We, and lots of others, will be following this carefully. And if Carlyle is looking for a better buyer, we remain willing to talk, Engen said.
He said news Algonquin is under investigation should make the Montana Public Service Commission wary of approving a sale to its subsidiary. The city intervened in the proceeding before state regulators.
Our concern has always been that the next private owner of the water company would be about profit above all, and this news does little to allay those concerns, Engen said.
Initially, he said Algonquin CEO Ian Robertson
refused to comply with the subpoena the city served him. However, he said the court has ordered Algonquin to obey Montana law and answer questions.
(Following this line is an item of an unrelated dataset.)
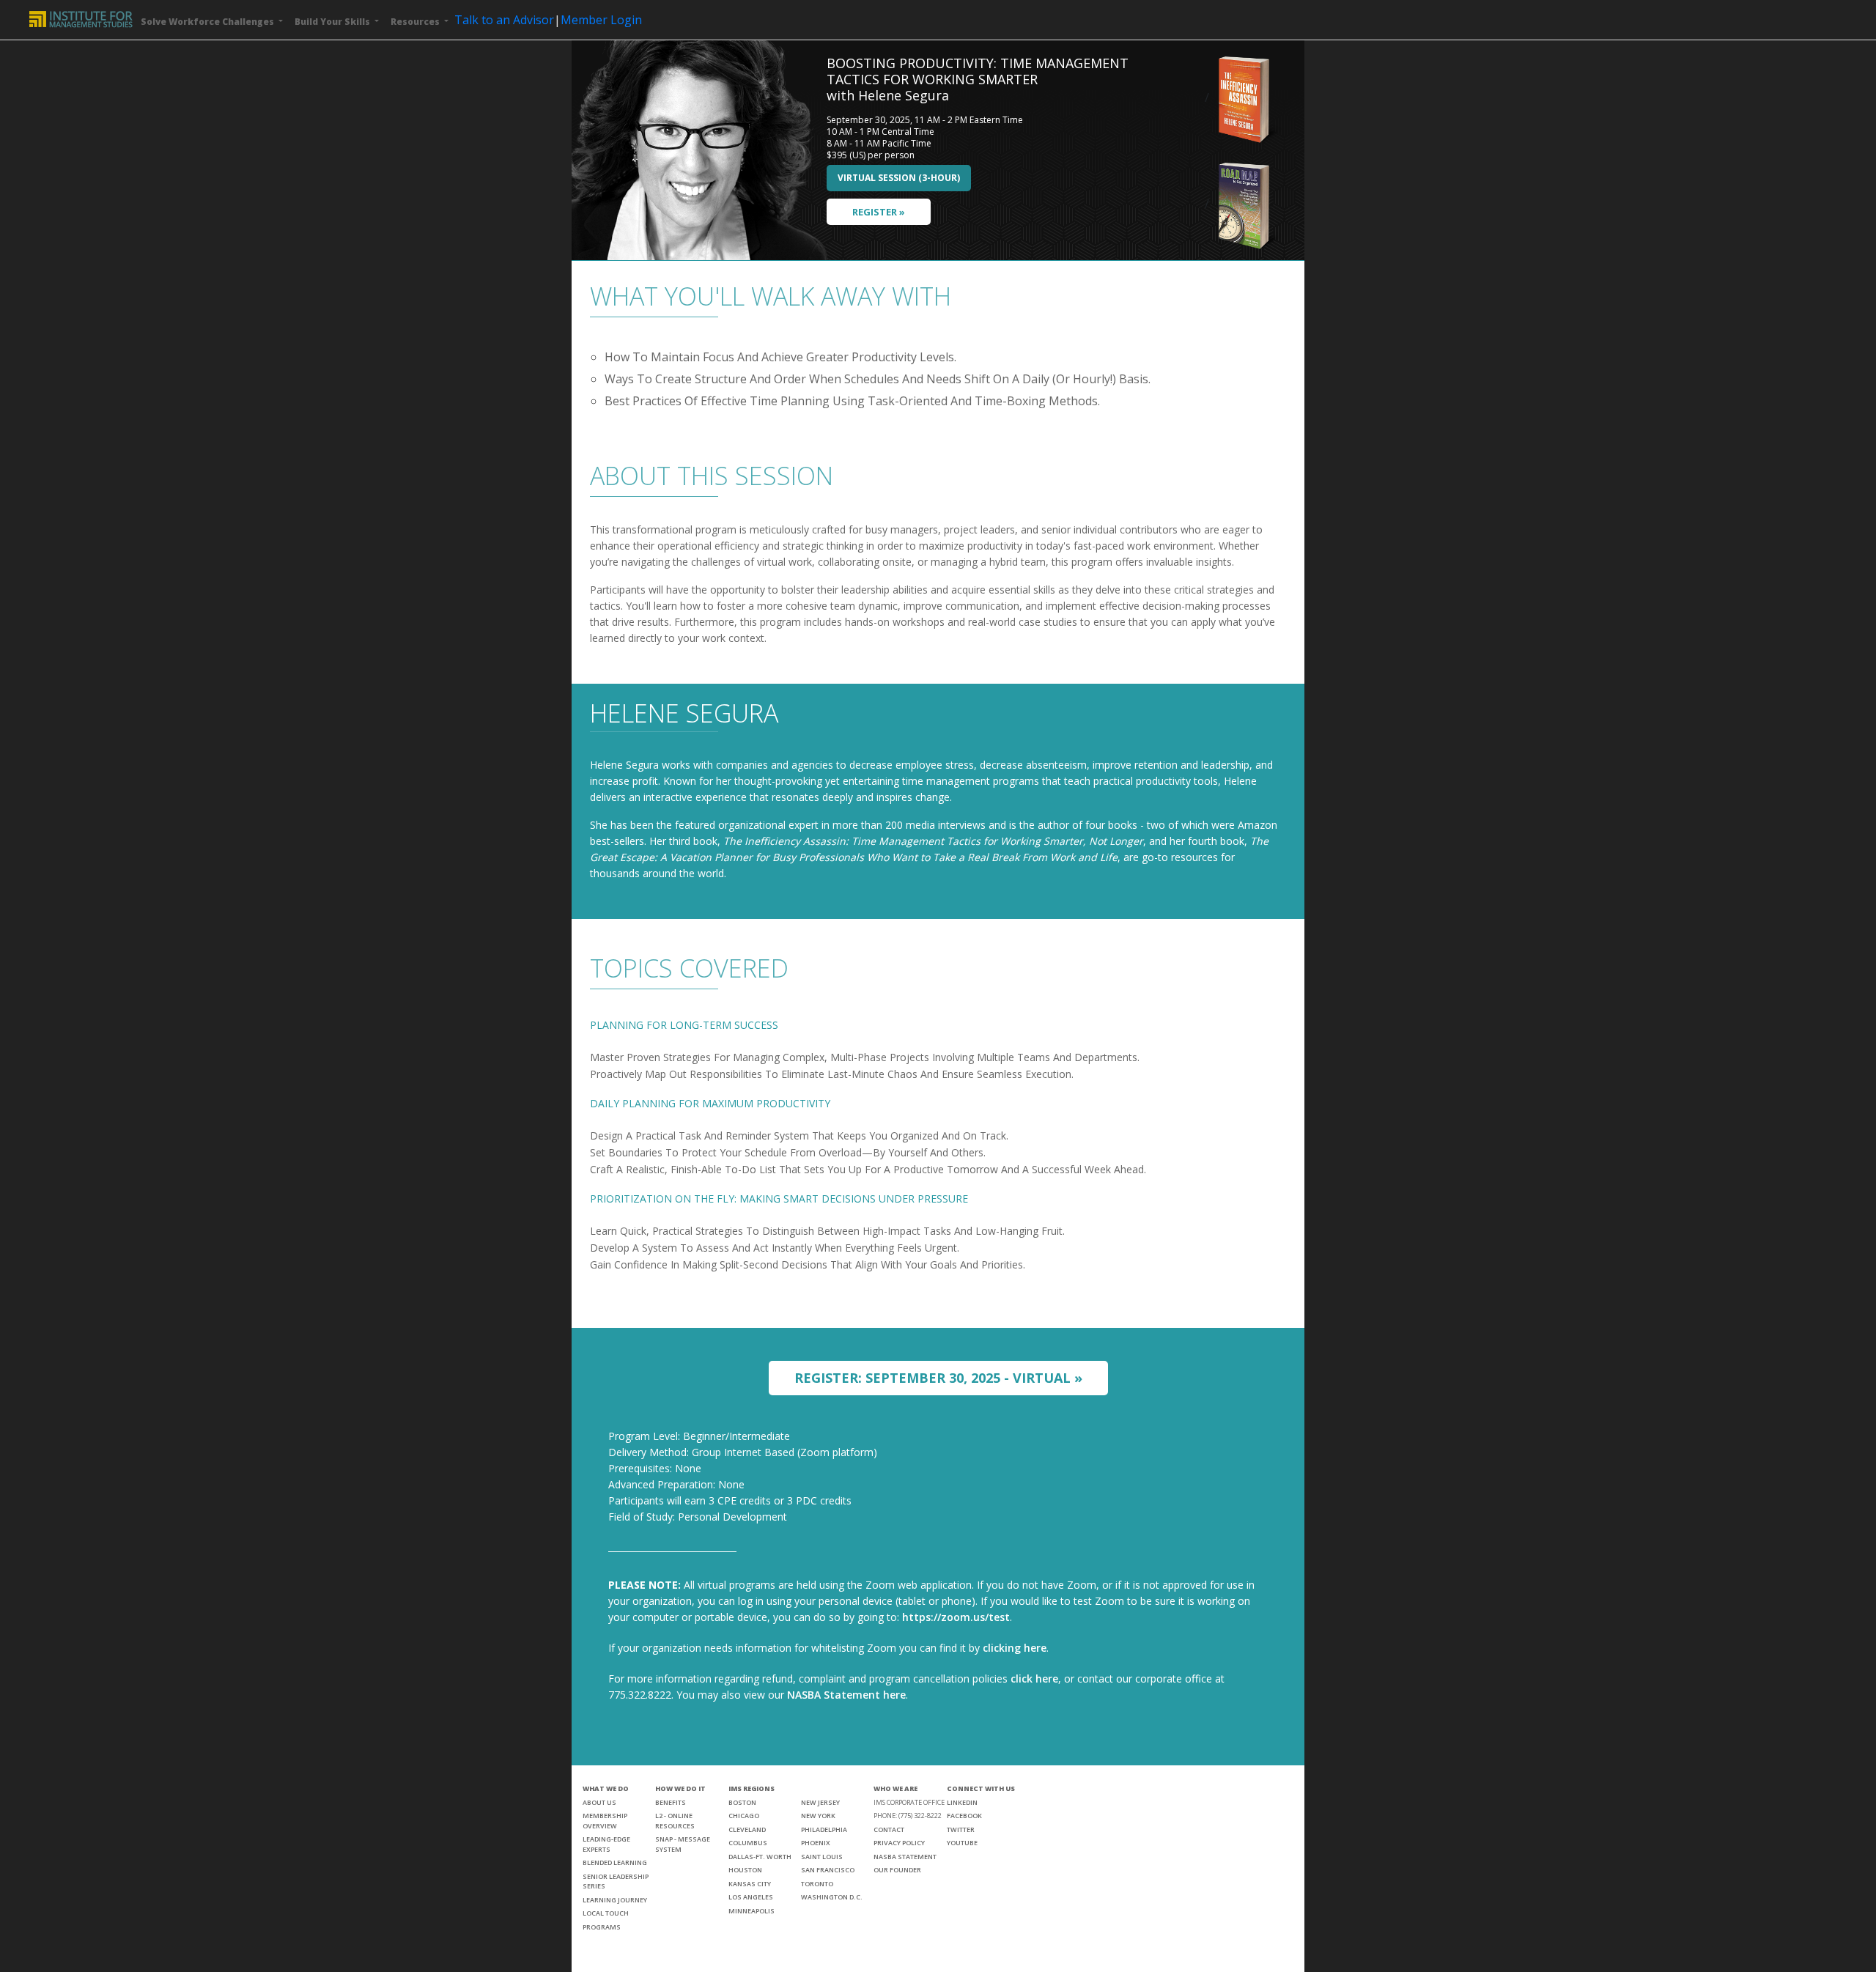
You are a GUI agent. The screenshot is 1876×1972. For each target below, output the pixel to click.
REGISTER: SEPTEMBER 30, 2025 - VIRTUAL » (938, 1377)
Our attorneys look forward to putting them under oath, Engen said.
It appears there will be a lot more to talk about than we previously realized.
Castledine said Algonquin lawyers are evaluating the order that was issued late Friday.
We are reviewing our options and will decide on a course of action in the near future, Castledine said.
A letter from Liberty to Mountain employees notes their opportunity to purchase company stock
at a discount and without brokerage fees.
Unfortunately, that (stock) lost a big chunk of its value over the weekend, Engen said.
The estimated 9 percent drop in Algonquin stock one day after the announcement of the investigation was worth an estimated $300 million to $400 million, said Karen Knudsen, director of the Clark Fork Coalition. The water watchdog also has intervened in the proposed sale.
The series of anomalies is cause for concern, Knudsen said. The late earnings report, investigation announcement and decline in stock offer a
clouded picture of Algonquin’s management credibility.
These activities definitely set off the alarm bells, Knudsen said.
After all, Algonquin is the parent company. When the parent is struggling or experiencing anomalies, that can’t bode well for the subsidiary.
Earlier, the Clark Fork Coalition had asked the Public Service Commission to compel Algonquin to testify at upcoming hearings. In an order, the commission denied the request, but it did
leave the door open to bringing the company into the proceeding in the future, Knudsen said.
Given the recent news, she said, the Coalition may renew its request that Algonquin participate in the case.